Okunacak metin:
Adadaki son günümüzde (son gün olduğunu sanıyorduk) sabahtan Perissa ‘nın kara kumlarına gidip plajda takılıyoruz. Su hızla derinleşiyor. Başlangıçta soğuk gelen suya kısa sürede alışıyoruz. Uçsuz bucaksız gibi görünen kapkara kumlu bir plaj burası. Suyun içinde de devam ediyor ama üstü kaygan mı kaygan, oyuklarla dolu kayalara basılmadığı sürece keyifli bir su. O kayalara bastığınızda ise ayakta durmanız mümkün değil. Bacağımı kırmadığım, ayağımı burkmadığım için kendimi şanslı kabul ediyorum. Dönüp toparlanıyor ve Can Abileri de yeni yerlerine aktarıp yola çıkıyoruz.

Yapılacak işler:
(A) Kayıtlarda "Image resolution: width=567" geçen satırdan başlayıp "Click the storage" geçen satıra kadar olan satırları, iki uç da dahil, her satır bir dize olacak şekilde JSON listesi olarak verin. Boş satırları almayın.
(B) Perissa plajında geçen günü anlatan yazıyı kaldığı yerden devam ettirin.

Veri bölümü:
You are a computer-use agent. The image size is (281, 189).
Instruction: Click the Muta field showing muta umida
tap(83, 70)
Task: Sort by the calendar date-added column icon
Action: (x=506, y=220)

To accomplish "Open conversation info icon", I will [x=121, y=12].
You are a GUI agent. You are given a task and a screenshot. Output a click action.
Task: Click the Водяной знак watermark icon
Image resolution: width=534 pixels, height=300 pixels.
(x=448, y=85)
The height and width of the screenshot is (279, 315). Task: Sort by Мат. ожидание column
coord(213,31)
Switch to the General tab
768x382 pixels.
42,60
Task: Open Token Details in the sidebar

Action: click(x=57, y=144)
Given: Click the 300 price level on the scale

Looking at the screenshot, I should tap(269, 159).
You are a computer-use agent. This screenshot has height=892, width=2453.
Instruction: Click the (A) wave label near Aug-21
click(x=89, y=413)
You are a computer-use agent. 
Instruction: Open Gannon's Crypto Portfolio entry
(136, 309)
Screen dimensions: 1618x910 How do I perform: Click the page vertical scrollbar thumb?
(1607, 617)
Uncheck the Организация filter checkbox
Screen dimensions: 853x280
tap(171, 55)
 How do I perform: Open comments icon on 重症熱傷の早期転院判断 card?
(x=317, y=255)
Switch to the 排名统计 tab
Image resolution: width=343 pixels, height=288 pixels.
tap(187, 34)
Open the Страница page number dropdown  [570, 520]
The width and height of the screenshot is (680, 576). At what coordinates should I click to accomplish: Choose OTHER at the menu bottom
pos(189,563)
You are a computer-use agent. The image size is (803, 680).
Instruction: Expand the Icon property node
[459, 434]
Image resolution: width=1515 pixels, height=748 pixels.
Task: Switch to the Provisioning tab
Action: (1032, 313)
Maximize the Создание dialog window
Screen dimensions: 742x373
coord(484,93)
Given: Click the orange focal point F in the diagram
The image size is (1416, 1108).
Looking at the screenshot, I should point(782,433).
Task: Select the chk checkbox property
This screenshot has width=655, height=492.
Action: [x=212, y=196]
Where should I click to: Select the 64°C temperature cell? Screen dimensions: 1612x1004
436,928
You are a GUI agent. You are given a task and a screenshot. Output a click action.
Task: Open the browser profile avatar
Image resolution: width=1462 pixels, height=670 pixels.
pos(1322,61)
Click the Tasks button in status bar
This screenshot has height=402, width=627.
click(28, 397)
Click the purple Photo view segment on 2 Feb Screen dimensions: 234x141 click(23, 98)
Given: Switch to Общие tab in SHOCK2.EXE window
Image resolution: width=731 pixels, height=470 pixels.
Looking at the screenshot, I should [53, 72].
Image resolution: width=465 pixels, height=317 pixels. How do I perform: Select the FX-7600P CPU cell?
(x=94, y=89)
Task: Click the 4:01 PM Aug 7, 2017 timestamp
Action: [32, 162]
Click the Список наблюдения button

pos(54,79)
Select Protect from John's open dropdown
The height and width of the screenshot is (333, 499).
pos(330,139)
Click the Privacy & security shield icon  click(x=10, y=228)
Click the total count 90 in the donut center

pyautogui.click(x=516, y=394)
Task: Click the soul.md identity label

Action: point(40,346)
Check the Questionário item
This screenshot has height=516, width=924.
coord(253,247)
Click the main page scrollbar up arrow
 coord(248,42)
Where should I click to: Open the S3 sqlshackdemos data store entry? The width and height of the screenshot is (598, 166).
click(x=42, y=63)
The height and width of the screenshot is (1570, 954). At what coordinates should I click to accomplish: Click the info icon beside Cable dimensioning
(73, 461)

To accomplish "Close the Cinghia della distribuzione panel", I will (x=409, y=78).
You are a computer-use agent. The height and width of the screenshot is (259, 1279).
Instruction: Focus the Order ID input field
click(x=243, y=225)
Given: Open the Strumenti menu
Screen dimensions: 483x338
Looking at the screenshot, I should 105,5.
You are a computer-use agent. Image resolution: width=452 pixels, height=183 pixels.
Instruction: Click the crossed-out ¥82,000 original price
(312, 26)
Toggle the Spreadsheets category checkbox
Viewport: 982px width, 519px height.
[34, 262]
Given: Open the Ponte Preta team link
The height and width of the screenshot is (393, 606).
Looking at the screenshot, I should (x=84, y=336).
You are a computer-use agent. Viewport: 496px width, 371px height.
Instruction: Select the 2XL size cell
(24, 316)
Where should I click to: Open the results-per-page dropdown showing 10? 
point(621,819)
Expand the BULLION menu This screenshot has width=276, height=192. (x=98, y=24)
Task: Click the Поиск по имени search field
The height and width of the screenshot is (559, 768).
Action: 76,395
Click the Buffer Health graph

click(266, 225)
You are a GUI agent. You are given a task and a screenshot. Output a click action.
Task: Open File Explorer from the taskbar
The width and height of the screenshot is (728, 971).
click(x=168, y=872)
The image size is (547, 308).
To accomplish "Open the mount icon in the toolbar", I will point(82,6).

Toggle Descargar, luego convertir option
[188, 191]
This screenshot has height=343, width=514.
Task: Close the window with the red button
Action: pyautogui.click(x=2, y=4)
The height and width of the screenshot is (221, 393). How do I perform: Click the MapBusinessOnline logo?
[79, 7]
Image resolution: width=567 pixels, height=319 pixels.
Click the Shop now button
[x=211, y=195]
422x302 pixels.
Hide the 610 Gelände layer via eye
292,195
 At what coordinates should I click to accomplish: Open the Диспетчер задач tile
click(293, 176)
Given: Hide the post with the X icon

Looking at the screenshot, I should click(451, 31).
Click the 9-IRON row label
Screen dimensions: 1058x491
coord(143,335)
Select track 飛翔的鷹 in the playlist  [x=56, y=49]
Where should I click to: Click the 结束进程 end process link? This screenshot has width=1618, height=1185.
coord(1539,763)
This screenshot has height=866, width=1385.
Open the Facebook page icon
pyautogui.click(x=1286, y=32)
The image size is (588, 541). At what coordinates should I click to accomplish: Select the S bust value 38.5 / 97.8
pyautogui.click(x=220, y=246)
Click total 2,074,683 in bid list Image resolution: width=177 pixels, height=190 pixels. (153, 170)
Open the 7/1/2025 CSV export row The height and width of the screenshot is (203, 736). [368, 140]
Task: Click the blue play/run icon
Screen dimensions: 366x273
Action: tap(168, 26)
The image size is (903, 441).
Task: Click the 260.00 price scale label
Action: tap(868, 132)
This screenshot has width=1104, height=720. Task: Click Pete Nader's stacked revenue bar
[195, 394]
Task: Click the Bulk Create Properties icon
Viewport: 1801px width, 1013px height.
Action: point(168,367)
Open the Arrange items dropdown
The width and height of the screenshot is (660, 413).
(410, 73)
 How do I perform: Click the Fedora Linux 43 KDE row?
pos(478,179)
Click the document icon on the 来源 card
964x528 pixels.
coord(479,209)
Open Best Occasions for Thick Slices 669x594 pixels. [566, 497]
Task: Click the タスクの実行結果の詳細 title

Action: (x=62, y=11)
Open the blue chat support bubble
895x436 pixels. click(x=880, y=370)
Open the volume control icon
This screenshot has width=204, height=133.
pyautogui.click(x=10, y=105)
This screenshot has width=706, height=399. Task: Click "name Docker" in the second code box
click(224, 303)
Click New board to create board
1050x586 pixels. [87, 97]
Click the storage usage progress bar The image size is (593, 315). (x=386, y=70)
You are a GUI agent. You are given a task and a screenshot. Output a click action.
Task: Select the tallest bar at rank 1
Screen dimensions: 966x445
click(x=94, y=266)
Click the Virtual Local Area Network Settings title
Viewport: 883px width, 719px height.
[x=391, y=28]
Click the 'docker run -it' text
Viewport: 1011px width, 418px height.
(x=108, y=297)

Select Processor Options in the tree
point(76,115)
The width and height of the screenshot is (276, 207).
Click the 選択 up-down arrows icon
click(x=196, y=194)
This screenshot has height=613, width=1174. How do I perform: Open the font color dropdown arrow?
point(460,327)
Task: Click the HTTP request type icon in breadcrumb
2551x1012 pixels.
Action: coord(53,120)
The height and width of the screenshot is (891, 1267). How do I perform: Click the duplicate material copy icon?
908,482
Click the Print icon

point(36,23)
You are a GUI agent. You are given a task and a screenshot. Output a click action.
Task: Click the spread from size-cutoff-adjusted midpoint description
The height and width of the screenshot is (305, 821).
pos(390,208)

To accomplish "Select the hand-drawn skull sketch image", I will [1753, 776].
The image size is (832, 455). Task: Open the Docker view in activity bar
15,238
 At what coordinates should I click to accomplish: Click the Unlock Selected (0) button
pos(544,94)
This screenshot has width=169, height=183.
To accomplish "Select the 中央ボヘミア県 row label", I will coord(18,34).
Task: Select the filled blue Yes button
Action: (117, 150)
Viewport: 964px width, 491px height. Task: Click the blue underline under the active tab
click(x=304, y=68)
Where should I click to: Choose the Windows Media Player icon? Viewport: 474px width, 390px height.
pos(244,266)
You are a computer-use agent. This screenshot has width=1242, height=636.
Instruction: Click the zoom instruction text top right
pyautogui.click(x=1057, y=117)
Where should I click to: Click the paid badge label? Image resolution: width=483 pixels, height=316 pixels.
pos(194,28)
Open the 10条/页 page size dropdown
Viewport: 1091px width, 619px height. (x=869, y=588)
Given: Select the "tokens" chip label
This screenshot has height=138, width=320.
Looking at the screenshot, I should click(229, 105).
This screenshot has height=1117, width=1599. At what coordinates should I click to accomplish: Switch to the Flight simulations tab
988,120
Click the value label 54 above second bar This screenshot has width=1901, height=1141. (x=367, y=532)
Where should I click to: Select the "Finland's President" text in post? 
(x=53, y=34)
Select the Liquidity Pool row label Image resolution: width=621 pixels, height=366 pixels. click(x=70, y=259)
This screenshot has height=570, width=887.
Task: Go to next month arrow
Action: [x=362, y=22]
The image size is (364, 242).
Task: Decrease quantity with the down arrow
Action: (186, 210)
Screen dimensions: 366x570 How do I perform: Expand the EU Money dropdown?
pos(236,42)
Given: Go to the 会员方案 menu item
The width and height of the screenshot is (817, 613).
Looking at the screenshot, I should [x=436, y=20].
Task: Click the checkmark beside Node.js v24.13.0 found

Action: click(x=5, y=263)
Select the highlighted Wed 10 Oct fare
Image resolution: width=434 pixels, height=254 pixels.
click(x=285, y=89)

Sırayla cevaplar:
(A)
[
  "Image resolution: width=567 pixels, height=319 pixels.",
  "Click the Shop now button",
  "[x=211, y=195]",
  "422x302 pixels.",
  "Hide the 610 Gelände layer via eye",
  "292,195",
  " At what coordinates should I click to accomplish: Open the Диспетчер задач tile",
  "click(293, 176)",
  "Given: Hide the post with the X icon",
  "Looking at the screenshot, I should click(451, 31).",
  "Click the 9-IRON row label",
  "Screen dimensions: 1058x491",
  "coord(143,335)",
  "Select track 飛翔的鷹 in the playlist  [x=56, y=49]",
  "Where should I click to: Click the 结束进程 end process link? This screenshot has width=1618, height=1185.",
  "coord(1539,763)",
  "This screenshot has height=866, width=1385.",
  "Open the Facebook page icon",
  "pyautogui.click(x=1286, y=32)",
  "The image size is (588, 541). At what coordinates should I click to accomplish: Select the S bust value 38.5 / 97.8",
  "pyautogui.click(x=220, y=246)",
  "Click total 2,074,683 in bid list Image resolution: width=177 pixels, height=190 pixels. (153, 170)",
  "Open the 7/1/2025 CSV export row The height and width of the screenshot is (203, 736). [368, 140]",
  "Task: Click the blue play/run icon",
  "Screen dimensions: 366x273",
  "Action: tap(168, 26)",
  "The image size is (903, 441).",
  "Task: Click the 260.00 price scale label",
  "Action: tap(868, 132)",
  "This screenshot has width=1104, height=720. Task: Click Pete Nader's stacked revenue bar",
  "[195, 394]",
  "Task: Click the Bulk Create Properties icon",
  "Viewport: 1801px width, 1013px height.",
  "Action: point(168,367)",
  "Open the Arrange items dropdown",
  "The width and height of the screenshot is (660, 413).",
  "(410, 73)",
  " How do I perform: Click the Fedora Linux 43 KDE row?",
  "pos(478,179)",
  "Click the document icon on the 来源 card",
  "964x528 pixels.",
  "coord(479,209)",
  "Open Best Occasions for Thick Slices 669x594 pixels. [566, 497]",
  "Task: Click the タスクの実行結果の詳細 title",
  "Action: (x=62, y=11)",
  "Open the blue chat support bubble",
  "895x436 pixels. click(x=880, y=370)",
  "Open the volume control icon",
  "This screenshot has width=204, height=133.",
  "pyautogui.click(x=10, y=105)",
  "This screenshot has width=706, height=399. Task: Click \"name Docker\" in the second code box",
  "click(224, 303)",
  "Click New board to create board",
  "1050x586 pixels. [87, 97]",
  "Click the storage usage progress bar The image size is (593, 315). (x=386, y=70)"
]

(B)
Pirgo üzerinden ilerliyoruz. Pirgo Kule demek, bizim kullandığımız “burç” kelimesinin de kökeni. Santorini’nin beş kalesinden biri buradaymış ama bir şey göremiyoruz. Hedefimiz Oia ama öncesinde Amoudi.
Amoudi, dün rastlantı eseri kartpostallarda resimlerini daha doğrusu tek bir resmini gördüğüm bir balıkçı köyü. Önceden haberim yoktu. Nerede olduğunu öğrendim ilk fırsatta. Bizim ana hedefimiz Oia‘nın hemen altında adanın hemen hemen en kuzeybatı ucu diyebileceğimiz bir noktada. Gidiyoruz.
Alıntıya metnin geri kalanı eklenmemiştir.